### THE EXERCISE
Express the material below as a JSON list of strings, with each nonblank line as its own string and blank lines omitted.

================

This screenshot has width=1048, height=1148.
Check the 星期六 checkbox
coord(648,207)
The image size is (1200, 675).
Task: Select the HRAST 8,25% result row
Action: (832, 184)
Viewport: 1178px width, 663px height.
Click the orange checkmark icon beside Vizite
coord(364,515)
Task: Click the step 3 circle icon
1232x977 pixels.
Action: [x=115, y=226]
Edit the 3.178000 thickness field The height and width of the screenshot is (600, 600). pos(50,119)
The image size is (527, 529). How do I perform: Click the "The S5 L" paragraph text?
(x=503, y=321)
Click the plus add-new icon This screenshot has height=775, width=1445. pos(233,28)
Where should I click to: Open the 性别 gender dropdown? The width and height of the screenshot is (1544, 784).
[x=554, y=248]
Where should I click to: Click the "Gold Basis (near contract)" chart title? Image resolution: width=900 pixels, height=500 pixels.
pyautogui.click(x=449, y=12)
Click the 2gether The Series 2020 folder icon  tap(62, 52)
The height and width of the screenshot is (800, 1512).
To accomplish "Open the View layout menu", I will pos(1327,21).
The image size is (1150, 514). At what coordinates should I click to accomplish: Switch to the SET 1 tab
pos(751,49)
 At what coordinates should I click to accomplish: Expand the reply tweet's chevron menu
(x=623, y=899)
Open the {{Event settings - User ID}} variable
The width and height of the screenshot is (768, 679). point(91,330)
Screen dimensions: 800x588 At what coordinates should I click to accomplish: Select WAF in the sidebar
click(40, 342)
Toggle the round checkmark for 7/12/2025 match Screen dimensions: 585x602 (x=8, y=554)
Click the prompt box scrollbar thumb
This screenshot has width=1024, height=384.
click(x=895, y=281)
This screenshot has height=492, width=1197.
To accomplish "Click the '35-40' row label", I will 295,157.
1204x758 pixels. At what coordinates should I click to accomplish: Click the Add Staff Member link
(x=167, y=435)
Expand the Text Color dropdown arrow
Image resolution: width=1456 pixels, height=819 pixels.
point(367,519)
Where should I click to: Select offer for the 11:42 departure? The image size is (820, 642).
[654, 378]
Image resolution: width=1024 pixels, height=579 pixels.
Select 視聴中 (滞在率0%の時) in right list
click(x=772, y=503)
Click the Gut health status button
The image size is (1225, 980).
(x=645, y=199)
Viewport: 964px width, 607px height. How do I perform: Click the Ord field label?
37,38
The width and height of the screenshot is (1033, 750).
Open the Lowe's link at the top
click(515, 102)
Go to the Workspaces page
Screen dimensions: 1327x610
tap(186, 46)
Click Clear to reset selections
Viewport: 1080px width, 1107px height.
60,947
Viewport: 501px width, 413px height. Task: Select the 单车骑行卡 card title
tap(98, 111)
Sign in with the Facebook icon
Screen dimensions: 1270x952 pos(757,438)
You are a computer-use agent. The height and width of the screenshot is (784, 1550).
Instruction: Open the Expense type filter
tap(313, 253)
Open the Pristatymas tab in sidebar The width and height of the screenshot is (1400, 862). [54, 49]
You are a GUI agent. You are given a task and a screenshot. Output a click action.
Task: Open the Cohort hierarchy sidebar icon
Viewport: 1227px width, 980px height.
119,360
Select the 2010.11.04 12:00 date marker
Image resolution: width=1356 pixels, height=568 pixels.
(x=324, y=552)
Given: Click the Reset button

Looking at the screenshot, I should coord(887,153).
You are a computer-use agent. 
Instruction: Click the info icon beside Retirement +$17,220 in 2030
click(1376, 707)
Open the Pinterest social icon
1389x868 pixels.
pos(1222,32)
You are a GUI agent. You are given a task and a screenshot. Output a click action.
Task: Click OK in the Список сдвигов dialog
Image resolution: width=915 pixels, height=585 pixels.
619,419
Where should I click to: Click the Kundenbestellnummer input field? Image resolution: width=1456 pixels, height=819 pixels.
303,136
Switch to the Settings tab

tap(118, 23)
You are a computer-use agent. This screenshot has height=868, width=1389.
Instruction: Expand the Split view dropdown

================

### WORKED SOLUTION
[
  "This screenshot has width=1048, height=1148.",
  "Check the 星期六 checkbox",
  "coord(648,207)",
  "The image size is (1200, 675).",
  "Task: Select the HRAST 8,25% result row",
  "Action: (832, 184)",
  "Viewport: 1178px width, 663px height.",
  "Click the orange checkmark icon beside Vizite",
  "coord(364,515)",
  "Task: Click the step 3 circle icon",
  "1232x977 pixels.",
  "Action: [x=115, y=226]",
  "Edit the 3.178000 thickness field The height and width of the screenshot is (600, 600). pos(50,119)",
  "The image size is (527, 529). How do I perform: Click the \"The S5 L\" paragraph text?",
  "(x=503, y=321)",
  "Click the plus add-new icon This screenshot has height=775, width=1445. pos(233,28)",
  "Where should I click to: Open the 性别 gender dropdown? The width and height of the screenshot is (1544, 784).",
  "[x=554, y=248]",
  "Where should I click to: Click the \"Gold Basis (near contract)\" chart title? Image resolution: width=900 pixels, height=500 pixels.",
  "pyautogui.click(x=449, y=12)",
  "Click the 2gether The Series 2020 folder icon  tap(62, 52)",
  "The height and width of the screenshot is (800, 1512).",
  "To accomplish \"Open the View layout menu\", I will pos(1327,21).",
  "The image size is (1150, 514). At what coordinates should I click to accomplish: Switch to the SET 1 tab",
  "pos(751,49)",
  " At what coordinates should I click to accomplish: Expand the reply tweet's chevron menu",
  "(x=623, y=899)",
  "Open the {{Event settings - User ID}} variable",
  "The width and height of the screenshot is (768, 679). point(91,330)",
  "Screen dimensions: 800x588 At what coordinates should I click to accomplish: Select WAF in the sidebar",
  "click(40, 342)",
  "Toggle the round checkmark for 7/12/2025 match Screen dimensions: 585x602 (x=8, y=554)",
  "Click the prompt box scrollbar thumb",
  "This screenshot has width=1024, height=384.",
  "click(x=895, y=281)",
  "This screenshot has height=492, width=1197.",
  "To accomplish \"Click the '35-40' row label\", I will 295,157.",
  "1204x758 pixels. At what coordinates should I click to accomplish: Click the Add Staff Member link",
  "(x=167, y=435)",
  "Expand the Text Color dropdown arrow",
  "Image resolution: width=1456 pixels, height=819 pixels.",
  "point(367,519)",
  "Where should I click to: Select offer for the 11:42 departure? The image size is (820, 642).",
  "[654, 378]",
  "Image resolution: width=1024 pixels, height=579 pixels.",
  "Select 視聴中 (滞在率0%の時) in right list",
  "click(x=772, y=503)",
  "Click the Gut health status button",
  "The image size is (1225, 980).",
  "(x=645, y=199)",
  "Viewport: 964px width, 607px height. How do I perform: Click the Ord field label?",
  "37,38",
  "The width and height of the screenshot is (1033, 750).",
  "Open the Lowe's link at the top",
  "click(515, 102)",
  "Go to the Workspaces page",
  "Screen dimensions: 1327x610",
  "tap(186, 46)",
  "Click Clear to reset selections",
  "Viewport: 1080px width, 1107px height.",
  "60,947",
  "Viewport: 501px width, 413px height. Task: Select the 单车骑行卡 card title",
  "tap(98, 111)",
  "Sign in with the Facebook icon",
  "Screen dimensions: 1270x952 pos(757,438)",
  "You are a computer-use agent. The height and width of the screenshot is (784, 1550).",
  "Instruction: Open the Expense type filter",
  "tap(313, 253)",
  "Open the Pristatymas tab in sidebar The width and height of the screenshot is (1400, 862). [54, 49]",
  "You are a GUI agent. You are given a task and a screenshot. Output a click action.",
  "Task: Open the Cohort hierarchy sidebar icon",
  "Viewport: 1227px width, 980px height.",
  "119,360",
  "Select the 2010.11.04 12:00 date marker",
  "Image resolution: width=1356 pixels, height=568 pixels.",
  "(x=324, y=552)",
  "Given: Click the Reset button",
  "Looking at the screenshot, I should coord(887,153).",
  "You are a computer-use agent. ",
  "Instruction: Click the info icon beside Retirement +$17,220 in 2030",
  "click(1376, 707)",
  "Open the Pinterest social icon",
  "1389x868 pixels.",
  "pos(1222,32)",
  "You are a GUI agent. You are given a task and a screenshot. Output a click action.",
  "Task: Click OK in the Список сдвигов dialog",
  "Image resolution: width=915 pixels, height=585 pixels.",
  "619,419",
  "Where should I click to: Click the Kundenbestellnummer input field? Image resolution: width=1456 pixels, height=819 pixels.",
  "303,136",
  "Switch to the Settings tab",
  "tap(118, 23)",
  "You are a computer-use agent. This screenshot has height=868, width=1389.",
  "Instruction: Expand the Split view dropdown"
]